Features 28 Sep 2023

Countdown: Australians in Moto3

Detailing our riders that have competed full-time in the class on the world stage.

With Red Bull KTM Tech3 announcing Jacob Roulstone in its 2024 line-up, the emerging 18-year-old is set to become the fifth Australian to compete full-time in the Moto3 World Championship. In this Countdown, we chronologically reflect on the riders from our country who have contested a complete campaign in the category.

Image: Supplied.

4. Arthur Sissis (2012-2014):
After finishing second in the 2011 Red Bull MotoGP Rookies Cup, South Australian Sissis stepped up to the world championship in 2012 with the Red Bull KTM Ajo squad. In just the fourth race of the season, Sissis scored a solid P5 finish at Le Mans and went on to notch a further four top 10 finishes prior to the Australian Grand Prix. There, the number 61 delivered a memorable performance to secure a popular P3 finish, marking his first podium position in the category at that level.

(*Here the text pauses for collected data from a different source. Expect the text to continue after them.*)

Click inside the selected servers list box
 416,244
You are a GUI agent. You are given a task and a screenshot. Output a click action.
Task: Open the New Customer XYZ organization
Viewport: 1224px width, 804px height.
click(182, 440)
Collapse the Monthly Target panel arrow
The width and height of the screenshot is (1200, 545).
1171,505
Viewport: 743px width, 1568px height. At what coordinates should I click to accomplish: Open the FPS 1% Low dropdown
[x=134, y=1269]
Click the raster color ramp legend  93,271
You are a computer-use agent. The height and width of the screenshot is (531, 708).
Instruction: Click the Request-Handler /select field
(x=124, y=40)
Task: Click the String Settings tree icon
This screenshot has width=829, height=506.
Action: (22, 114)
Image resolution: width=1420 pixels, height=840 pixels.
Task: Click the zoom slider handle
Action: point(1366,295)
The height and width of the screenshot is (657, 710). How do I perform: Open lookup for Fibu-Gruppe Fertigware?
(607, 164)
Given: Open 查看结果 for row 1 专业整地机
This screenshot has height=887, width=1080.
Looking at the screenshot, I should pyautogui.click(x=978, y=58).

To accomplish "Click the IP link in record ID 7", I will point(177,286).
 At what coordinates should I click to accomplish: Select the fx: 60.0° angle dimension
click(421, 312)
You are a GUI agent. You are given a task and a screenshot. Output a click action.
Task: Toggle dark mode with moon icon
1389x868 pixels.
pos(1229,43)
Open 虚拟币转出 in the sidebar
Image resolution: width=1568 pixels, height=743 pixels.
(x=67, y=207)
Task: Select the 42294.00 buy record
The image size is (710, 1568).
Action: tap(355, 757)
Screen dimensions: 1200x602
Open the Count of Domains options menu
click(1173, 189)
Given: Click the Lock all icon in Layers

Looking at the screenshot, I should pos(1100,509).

Sissis remained with the team the following season, however, a more challenging campaign saw him finish 15th in the championship standings, with a best result of P6 at Indianapolis. For 2014 Sissis signed with Mahindra Racing, however, he was replaced by Andrea Migno following the Czech Grand Prix that year.

3. Jack Miller (2012-2014):
Miller gained grand prix experience by contesting six 125GP races in 2011 – the year he won the IDM 125cc title – and competed with Caretta Technology on a Honda NSF250R as the lightweight class switched to Moto3 in 2012. On inferior machinery that season, Miller battled hard for whatever results he could muster but a promising P4 in the rain in Germany was a positive sign of things to come. For 2013 he switched to the FTR chassis with Racing Team Germany, and was a frequent top eight finisher, his best result of the year P5 coming on two occasions – San Marino and Phillip Island. Note at this point the KTM engine was far superior, which ultimately led to Honda introducing a faster and revamped NSF250RW from 2014. Miller’s potential on a bike that was underpowered was clear and he secured a prized opportunity with the Red Bull KTM Ajo team for 2014. The Australian came out of the gates firing and won the opening race in Qatar, and with a further five victories and nine podiums throughout the season, narrowly missed taking the championship. Nonetheless, Miller was a solid P2 overall in the lightweight class that year and made the bold decision to bypass Moto2 and step up to MotoGP the following season with the LCR Honda Team.

Image: Supplied.

2. Remy Gardner (2015):
Making three Moto3 World Championship starts in 2014 – twice as a replacement then as a wildcard at Phillip Island – Gardner transitioned to the world championship full-time in 2015 with the Mahindra-equipped CIP team after showing promise in the CEV Championship. Struggling for outright power against his KTM and Honda rivals throughout much of the season, Gardner scored a best result of P10 at Phillip Island, where the fast and flowing nature of the circuit somewhat helped minimise the deficiencies of the MGP30. Gardner would only spend one full year in the Moto3 World Championship before stepping up to Moto2 in 2016 with the Tasca Racing Scuderia team.

1. Joel Kelso (2022 – present day):
Scoring victories in highly-rated championships such as the CEV, Kelso stepped up to compete in the Moto3 World Championship full-time in 2022 with the CIP Green Power team onboard a KTM. Despite missing the France race and Great Britain round with injury, the number 66 showed flashes of potential throughout the year and scored a solid P8 finish at Phillip Island. Kelso switched to the CFMOTO Pruestel GP squad for 2023 and has demonstrated a rapid pace to deliver four front-row qualifying performances. After finishing ninth at Portimao, a freak post-race fall left him injured and sidelined from Argentina and Circuit of The Americas as his best race result since was P9 at Assen. The future of Kelso is currently unclear beyond the 2023 season, as he looks to deliver the best possible finishes in the remaining seven races.